Dataset excerpts.
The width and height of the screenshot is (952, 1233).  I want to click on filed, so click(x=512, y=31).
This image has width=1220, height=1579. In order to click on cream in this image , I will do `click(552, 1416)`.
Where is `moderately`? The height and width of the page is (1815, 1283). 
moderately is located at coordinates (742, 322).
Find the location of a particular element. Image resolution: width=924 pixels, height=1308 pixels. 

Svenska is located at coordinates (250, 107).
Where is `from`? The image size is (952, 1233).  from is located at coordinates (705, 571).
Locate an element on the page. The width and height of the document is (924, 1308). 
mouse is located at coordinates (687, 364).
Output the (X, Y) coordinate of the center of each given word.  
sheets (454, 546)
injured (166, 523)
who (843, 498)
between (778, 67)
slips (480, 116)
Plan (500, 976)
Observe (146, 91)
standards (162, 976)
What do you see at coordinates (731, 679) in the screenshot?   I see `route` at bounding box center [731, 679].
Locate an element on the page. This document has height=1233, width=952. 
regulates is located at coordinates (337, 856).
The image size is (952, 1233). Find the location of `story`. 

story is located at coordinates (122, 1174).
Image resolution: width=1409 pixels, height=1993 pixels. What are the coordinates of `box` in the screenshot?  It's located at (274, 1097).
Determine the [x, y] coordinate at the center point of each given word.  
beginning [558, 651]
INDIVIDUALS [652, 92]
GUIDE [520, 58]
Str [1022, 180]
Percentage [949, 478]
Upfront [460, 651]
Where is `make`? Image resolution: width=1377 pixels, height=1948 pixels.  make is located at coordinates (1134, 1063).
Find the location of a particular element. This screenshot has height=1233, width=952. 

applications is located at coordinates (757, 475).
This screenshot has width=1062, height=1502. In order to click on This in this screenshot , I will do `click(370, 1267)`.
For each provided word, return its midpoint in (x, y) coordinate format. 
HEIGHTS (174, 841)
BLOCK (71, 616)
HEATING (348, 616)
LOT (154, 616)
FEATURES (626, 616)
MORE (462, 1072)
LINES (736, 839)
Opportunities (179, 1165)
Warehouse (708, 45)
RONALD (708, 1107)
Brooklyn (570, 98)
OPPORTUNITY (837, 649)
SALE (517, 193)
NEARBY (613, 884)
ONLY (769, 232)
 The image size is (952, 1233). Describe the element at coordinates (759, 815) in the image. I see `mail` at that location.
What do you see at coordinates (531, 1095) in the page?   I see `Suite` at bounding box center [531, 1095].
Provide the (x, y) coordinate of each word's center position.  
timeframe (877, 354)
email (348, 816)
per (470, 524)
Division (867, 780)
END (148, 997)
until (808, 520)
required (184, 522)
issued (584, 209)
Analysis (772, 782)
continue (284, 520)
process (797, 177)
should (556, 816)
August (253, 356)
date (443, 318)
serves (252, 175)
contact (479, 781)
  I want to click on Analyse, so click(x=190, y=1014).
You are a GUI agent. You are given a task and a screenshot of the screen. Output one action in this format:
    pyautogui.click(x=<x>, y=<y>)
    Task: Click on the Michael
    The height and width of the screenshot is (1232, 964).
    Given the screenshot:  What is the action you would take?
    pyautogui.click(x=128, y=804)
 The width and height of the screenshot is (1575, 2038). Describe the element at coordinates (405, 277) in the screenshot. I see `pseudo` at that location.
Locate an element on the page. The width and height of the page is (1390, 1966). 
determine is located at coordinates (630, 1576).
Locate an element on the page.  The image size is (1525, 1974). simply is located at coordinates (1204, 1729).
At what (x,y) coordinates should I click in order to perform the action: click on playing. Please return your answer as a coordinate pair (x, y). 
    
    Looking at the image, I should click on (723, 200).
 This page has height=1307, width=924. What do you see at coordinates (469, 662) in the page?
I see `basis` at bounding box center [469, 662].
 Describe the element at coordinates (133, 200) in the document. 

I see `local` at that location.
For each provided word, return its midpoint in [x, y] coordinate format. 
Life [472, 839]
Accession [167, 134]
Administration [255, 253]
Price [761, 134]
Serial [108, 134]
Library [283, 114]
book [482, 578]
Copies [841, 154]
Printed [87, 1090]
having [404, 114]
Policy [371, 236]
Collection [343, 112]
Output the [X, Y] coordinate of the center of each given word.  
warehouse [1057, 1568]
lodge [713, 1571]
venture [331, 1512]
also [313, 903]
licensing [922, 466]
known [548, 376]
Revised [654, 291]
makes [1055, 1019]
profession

Instruction.
Pull out each row above that contains the word "return", treating uppercase and lowercase letters as different.

Full solution.
For each provided word, return its midpoint in (x, y) coordinate format. 
At what (x,y) coordinates should I click in order to perform the action: click on playing. Please return your answer as a coordinate pair (x, y). 
For each provided word, return its midpoint in [x, y] coordinate format. 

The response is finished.